The Ukiah Daily Journal

Newsom’s foot in mouth may hurt him in recall

- Thomas Elias

Gov. Gavin Newsom’s notorious foot-in-mouth problem may be his worst enemy as he faces the recall vote that will likely be scheduled for this fall.

No, it will probably not cost him his job, as intended by the Donald Trump supporters and anti-vaxxers who started the recall and the more standard conservati­ve Republican­s who jumped on their bandwagon.

But it is giving him problems. The governor who told California­ns not to gather in groups of more than 10 and not to do even that indoors — and then attended an infamous somewhat larger indoor birthday dinner for a lobbyist pal — keeps making new gaffes.

One came in mid-march when he described himself as a “Zoom parent,” while his four children had been back in their private school classes for months.

More serious was his pledge that if the 87-year-old longtime U.S. Sen. Dianne Feinstein leaves office for any reason before her term is up after 2024, he will appoint a Black woman to the job.

This was in response to entitled-feeling Black women politician­s who did not find any of their number named to the Senate seat vacated by Kamala Harris when she became vice president. They felt slighted, and whined that now there are no Black woman in the Senate.

It did not appear to occur to them that this was because the Senate’s only Black woman had just received a big promotion and that no other Black woman had managed to win any other Senate seat. To make up for that, and to satisfy their craving always to have at least one of them number in the upper house of Congress, they pressured Newsom to appoint one of them at his first opportunit­y.

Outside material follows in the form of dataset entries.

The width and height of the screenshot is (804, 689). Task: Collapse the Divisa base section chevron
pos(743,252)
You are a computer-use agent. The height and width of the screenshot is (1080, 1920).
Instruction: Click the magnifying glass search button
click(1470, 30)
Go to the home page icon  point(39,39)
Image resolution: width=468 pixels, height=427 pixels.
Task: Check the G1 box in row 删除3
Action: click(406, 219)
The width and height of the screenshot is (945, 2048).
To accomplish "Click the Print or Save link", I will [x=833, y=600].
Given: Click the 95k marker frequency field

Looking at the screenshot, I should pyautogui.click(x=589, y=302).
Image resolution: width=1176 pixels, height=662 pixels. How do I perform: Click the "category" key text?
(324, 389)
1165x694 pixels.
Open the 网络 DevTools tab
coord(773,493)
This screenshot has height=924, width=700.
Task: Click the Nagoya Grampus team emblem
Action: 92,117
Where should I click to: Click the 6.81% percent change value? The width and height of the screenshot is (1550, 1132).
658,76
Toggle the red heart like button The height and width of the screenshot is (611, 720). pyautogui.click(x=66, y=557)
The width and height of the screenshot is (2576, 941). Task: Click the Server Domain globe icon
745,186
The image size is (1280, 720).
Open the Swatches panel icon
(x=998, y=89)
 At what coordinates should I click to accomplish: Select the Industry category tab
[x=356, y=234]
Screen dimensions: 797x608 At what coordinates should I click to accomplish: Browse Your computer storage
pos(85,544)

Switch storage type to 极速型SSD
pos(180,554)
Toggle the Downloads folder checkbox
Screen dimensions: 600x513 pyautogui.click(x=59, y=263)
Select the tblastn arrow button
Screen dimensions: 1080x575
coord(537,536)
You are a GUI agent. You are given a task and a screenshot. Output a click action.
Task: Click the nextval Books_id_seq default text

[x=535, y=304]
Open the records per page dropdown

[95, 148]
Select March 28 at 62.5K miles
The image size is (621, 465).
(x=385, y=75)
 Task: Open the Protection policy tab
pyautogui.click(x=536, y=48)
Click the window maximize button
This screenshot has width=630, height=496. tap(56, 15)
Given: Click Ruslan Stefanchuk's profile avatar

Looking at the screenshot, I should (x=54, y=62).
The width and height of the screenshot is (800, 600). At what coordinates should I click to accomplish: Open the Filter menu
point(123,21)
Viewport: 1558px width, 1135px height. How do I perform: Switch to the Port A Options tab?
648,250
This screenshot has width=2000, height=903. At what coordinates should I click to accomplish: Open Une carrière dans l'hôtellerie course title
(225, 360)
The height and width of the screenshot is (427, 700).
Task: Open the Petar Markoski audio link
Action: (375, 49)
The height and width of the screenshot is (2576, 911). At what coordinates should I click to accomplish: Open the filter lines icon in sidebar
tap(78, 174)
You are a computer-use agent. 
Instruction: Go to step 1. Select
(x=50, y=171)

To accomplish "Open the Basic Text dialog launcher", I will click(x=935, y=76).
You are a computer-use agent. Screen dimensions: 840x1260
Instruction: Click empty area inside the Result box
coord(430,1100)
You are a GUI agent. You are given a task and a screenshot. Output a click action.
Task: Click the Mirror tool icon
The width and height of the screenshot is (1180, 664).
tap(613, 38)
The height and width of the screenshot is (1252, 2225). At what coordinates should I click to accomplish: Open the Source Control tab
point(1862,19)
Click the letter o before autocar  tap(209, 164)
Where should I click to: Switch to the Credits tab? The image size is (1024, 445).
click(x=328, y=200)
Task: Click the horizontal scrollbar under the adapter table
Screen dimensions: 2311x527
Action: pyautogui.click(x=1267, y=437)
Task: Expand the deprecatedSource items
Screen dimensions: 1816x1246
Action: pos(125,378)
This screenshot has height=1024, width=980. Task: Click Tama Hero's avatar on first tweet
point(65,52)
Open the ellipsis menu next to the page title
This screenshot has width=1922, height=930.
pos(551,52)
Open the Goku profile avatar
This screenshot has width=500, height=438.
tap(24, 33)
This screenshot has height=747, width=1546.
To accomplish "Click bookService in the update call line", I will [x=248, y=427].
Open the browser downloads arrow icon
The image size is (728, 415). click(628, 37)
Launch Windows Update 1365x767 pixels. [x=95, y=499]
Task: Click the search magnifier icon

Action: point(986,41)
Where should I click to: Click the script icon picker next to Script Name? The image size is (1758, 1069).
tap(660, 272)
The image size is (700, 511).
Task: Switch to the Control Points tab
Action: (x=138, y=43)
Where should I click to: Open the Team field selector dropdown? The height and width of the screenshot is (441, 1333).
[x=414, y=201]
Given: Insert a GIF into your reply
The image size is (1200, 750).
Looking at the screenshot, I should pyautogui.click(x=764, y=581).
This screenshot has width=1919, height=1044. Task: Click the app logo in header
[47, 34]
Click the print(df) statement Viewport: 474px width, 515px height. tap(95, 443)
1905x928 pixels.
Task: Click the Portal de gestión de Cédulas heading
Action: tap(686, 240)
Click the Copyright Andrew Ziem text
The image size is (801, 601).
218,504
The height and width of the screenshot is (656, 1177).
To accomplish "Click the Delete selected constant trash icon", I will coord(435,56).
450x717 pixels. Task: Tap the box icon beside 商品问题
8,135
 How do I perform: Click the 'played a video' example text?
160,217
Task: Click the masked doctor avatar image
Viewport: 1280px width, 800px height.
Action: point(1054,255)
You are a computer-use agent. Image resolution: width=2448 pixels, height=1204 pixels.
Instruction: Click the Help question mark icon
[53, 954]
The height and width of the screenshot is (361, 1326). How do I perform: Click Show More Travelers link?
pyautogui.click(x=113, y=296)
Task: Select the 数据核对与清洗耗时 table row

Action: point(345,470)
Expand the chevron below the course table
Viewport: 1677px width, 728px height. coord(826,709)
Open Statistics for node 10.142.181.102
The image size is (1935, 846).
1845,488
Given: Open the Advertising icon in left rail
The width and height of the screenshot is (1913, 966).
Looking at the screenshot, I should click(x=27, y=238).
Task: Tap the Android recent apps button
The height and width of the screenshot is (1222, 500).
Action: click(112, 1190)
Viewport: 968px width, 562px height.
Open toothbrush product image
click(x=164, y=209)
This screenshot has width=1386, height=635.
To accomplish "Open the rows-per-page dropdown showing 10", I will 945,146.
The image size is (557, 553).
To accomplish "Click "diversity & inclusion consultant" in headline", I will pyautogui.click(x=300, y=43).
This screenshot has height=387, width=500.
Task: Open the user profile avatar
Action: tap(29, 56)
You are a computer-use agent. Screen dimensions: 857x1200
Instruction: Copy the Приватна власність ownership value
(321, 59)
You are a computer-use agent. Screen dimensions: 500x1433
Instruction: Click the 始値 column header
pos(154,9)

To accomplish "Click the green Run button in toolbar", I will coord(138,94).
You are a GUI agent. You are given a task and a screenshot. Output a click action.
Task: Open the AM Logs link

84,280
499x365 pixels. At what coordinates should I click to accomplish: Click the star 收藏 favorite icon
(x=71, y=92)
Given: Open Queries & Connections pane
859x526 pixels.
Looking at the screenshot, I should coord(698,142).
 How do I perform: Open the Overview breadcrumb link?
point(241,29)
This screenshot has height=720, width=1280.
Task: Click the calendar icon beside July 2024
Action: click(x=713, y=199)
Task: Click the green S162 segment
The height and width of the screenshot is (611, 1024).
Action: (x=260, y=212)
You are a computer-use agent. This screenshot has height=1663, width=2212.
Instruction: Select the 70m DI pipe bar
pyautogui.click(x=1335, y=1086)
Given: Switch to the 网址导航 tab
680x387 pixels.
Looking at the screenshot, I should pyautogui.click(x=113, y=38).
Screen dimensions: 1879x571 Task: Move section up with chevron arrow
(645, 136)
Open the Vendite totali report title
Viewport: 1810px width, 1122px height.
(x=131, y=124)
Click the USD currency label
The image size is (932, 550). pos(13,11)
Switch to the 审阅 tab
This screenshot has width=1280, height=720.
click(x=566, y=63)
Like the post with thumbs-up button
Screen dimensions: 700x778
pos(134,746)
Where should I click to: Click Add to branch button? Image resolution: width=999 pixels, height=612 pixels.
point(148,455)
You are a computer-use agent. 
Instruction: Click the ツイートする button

This was the essence of identity politics, where a person’s ethnic and gender background counts for more than their ability or achievemen­ts. Reality is that no one group owns California’s Senate seats. They have at times gone to the son of an Irish-american heavyweigh­t boxing champion, two Jewish women, an Asian-American semantics expert, a onetime movie soft-shoe dancer, a former presidenti­al press secretary, a Latino graduate of MIT and a variety of others.

Most of these folks won the job on their own, but a few were appointed, and appointees often don’t fare well in elections when they finally roll around. Think of appointed Republican John Seymour, a former Orange County state senator who gave way to Feinstein in 1992.

But Newsom’s bow to identity politics didn’t help him, not especially after Feinstein pointedly asserted she has no plans to go anywhere and thus forced the governor to awkwardly try pulling his foot from his mouth.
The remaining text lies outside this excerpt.